ECLI:NL:HR:2006:AW6182
Hoge Raad
- Cassatie
- J.B. Fleers
- A.M.J. van Buchem-Spapens
- E.J. Numann
- J.C. van Oven
- F.B. Bakels
- Rechtspraak.nl
Ruilverkaveling en geschil over vergoeding bij onderbedeling tussen pachter en Landinrichtingscommissie
In deze zaak gaat het om een geschil tussen een pachter en de Landinrichtingscommissie voor de Ruilverkaveling 'Vijfheerenlanden'. De eiser, die als pachter van percelen weiland is onderbedeeld, heeft bezwaar gemaakt tegen het niet opnemen in de lijst der geldelijke regelingen voor vergoeding wegens onderbedeling. Hij stelt dat hij meer dan tien procent onderbedeeld is in zowel waarde als oppervlakte van zijn percelen, die een totale oppervlakte van 1.33.65 hectare beslaan.
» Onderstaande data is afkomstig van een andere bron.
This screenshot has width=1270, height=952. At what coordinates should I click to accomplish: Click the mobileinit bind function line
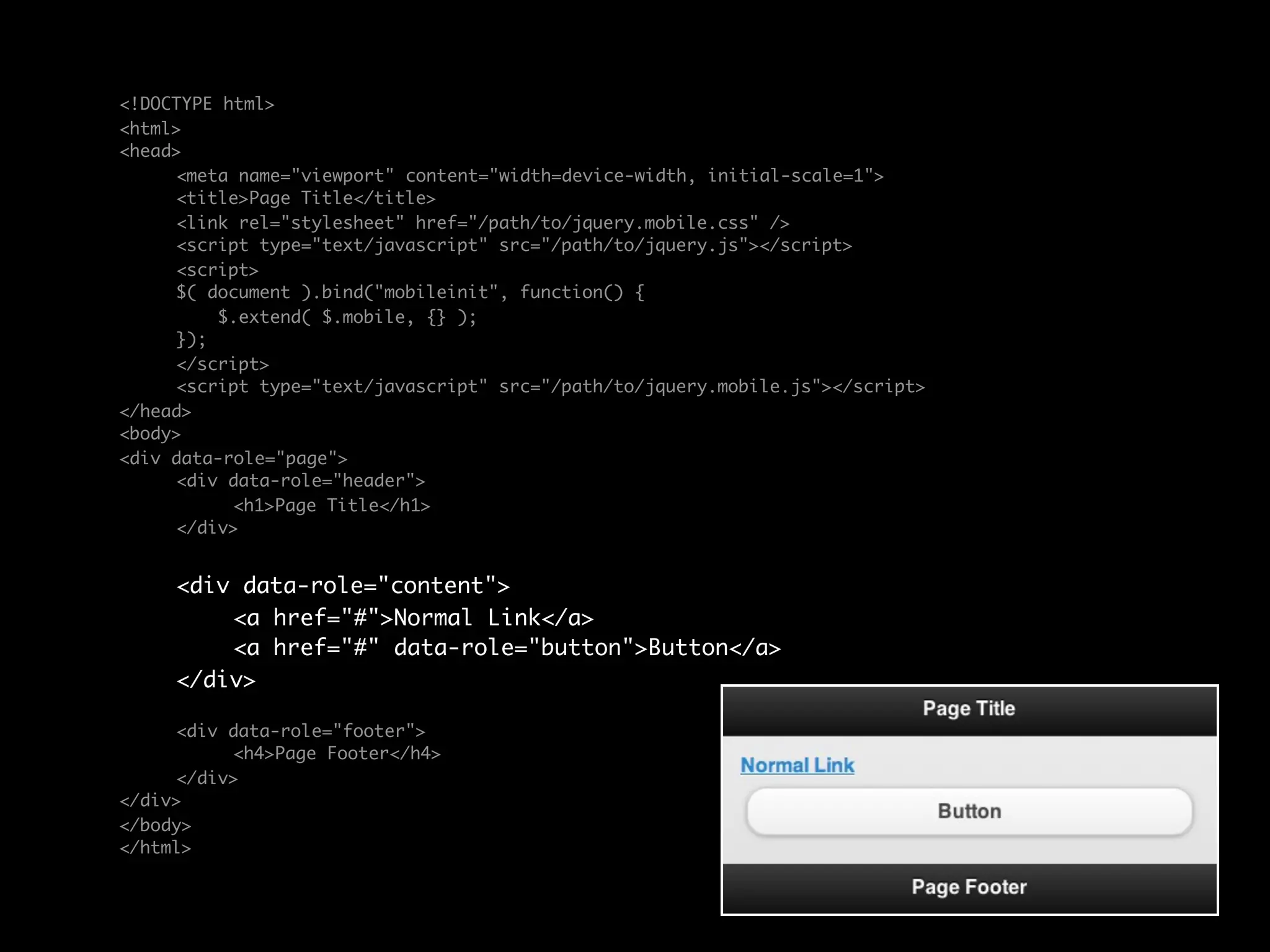(410, 293)
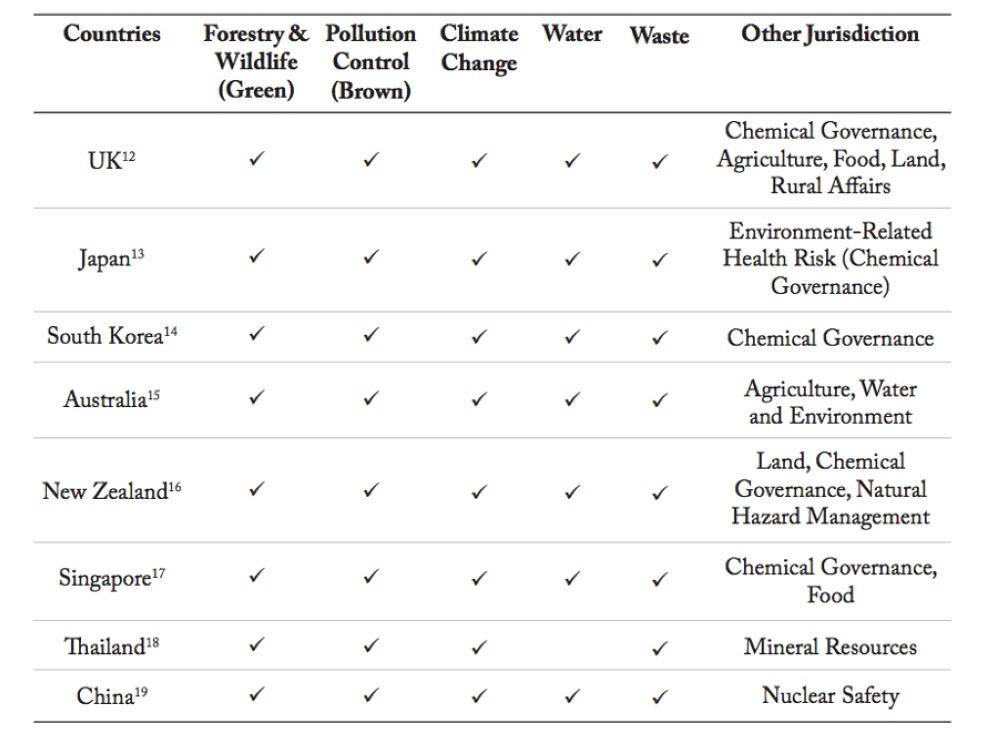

De eiser heeft daarnaast schadevergoeding gevorderd. De Landinrichtingscommissie heeft de bezwaren van de eiser bestreden en de zaak is uiteindelijk doorverwezen naar de rechter-commissaris in de rechtbank te Dordrecht. Op 21 augustus 2003 heeft de rechter-commissaris de zaak doorverwezen naar de meervoudige kamer van de rechtbank.
De rechtbank heeft na een tussenvonnis op 29 oktober 2003 op 27 oktober 2004 de bezwaren van de eiser ongegrond verklaard. Tegen deze vonnissen heeft de eiser beroep in cassatie ingesteld. De cassatiedagvaarding is aan het arrest gehecht. De Landinrichtingscommissie heeft geconcludeerd tot verwerping van het beroep. De zaak is toegelicht door de advocaten van beide partijen. De conclusie van de plaatsvervangend Procureur-Generaal strekt eveneens tot verwerping van het beroep.
De Hoge Raad heeft het beroep van de eiser verworpen en hem in de kosten van het geding in cassatie veroordeeld. De kosten zijn begroot op € 359,34 aan verschotten en € 2.200,-- voor salaris. De in de middelen aangevoerde klachten konden niet tot cassatie leiden, en de Hoge Raad oordeelt dat nadere motivering niet nodig is, aangezien de klachten niet nopen tot beantwoording van rechtsvragen in het belang van de rechtseenheid of de rechtsontwikkeling.